You’re completely correct of course - I write almost exclusively ES201?/TypeScript these days and when I wrote that, in my mind, a module’s public API would always be well-defined 😉

That makes a lot of sense to me, would you mind creating a PR for that? Maybe provide some hint that you might not be able to rely on automocking and that you have to provide a mock factory inline?

I can take a shot for sure when I get a little free time.

Possible solution for some of you:

If it’s any help to anyone, I just got mine working with this:

In my file that is importing the module:

import { TransactionEmail } from 'mail/transactional-email'

Then in my jest config:

 moduleNameMapper: {
    // Force mock import.
    "mail/transactional-email": "<rootDir>/src/mail/__mocks__/transactional-email.ts",
    // Normal module aliases.
    "^mail/(.*)": "<rootDir>/src/mail/$1",
    "^api/(.*)": "<rootDir>/src/$1"
  },

And then you don’t call jest.mock() anywhere, you are basically just creating an alias for that import in the config and that’s it.

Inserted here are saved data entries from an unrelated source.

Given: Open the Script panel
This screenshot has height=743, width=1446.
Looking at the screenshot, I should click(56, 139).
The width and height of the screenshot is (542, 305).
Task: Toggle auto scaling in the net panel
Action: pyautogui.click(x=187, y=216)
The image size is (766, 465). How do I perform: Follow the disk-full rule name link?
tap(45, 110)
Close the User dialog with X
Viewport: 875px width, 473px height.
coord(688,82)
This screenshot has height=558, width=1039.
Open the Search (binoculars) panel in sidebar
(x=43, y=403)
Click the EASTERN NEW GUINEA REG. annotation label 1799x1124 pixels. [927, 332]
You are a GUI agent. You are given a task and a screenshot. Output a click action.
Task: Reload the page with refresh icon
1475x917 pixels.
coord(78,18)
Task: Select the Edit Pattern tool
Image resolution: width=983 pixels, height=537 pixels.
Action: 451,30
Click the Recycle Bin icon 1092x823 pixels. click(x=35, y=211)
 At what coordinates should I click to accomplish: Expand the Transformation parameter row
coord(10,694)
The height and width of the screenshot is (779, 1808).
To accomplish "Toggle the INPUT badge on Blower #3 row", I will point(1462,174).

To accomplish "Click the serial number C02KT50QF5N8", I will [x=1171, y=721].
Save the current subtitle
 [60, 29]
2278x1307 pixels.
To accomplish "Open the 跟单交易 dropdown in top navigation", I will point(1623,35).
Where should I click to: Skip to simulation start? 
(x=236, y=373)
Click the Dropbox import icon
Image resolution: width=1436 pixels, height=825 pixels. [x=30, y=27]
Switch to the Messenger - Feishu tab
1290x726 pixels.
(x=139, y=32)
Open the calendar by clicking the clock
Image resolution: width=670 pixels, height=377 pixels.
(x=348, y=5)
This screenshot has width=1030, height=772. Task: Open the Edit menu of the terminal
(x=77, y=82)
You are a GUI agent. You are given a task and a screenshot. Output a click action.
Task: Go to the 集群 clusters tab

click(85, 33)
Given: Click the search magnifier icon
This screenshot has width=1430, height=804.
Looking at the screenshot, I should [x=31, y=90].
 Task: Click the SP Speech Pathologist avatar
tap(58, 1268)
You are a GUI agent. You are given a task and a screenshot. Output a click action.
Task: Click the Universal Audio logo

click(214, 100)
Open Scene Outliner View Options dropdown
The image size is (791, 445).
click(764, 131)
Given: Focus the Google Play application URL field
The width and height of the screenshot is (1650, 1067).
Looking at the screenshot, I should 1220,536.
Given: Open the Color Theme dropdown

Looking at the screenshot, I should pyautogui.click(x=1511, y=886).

For me, I am on latest versions of jest/ts-jest but when I call jest.mock('mail/transactional-email') it does not mock the module, it just fails silently and continues with tests, but the real module gets imported.

To force jest to import the mock module I just mapped the module import path directly to the mocked module. Not exactly a great solution, but I wanted to share regardless if anyone is in a pinch.

To be honest, the docs for module mocking are really confusing in my opinion I think a big part of the issue here might just be outdated or difficult to understand documentation. My understanding here was that if you say to mock src/modulename then ANY import in the jest test environment should look for a mock file in a sibling directory of the imported module named __mocks__ and look for modulename in there instead. Not sure if that is actually the case or not but would love someone to clarify.

I hope this helps someone else! 🍻

I had experienced similar issues with jest v20.0.4 upgrading to v22.2.2 solved that issue.

If someone can find it interesting: in my case the problem was that the order of entries in moduleNameMapper was wrong… Children should always be before parents in that list.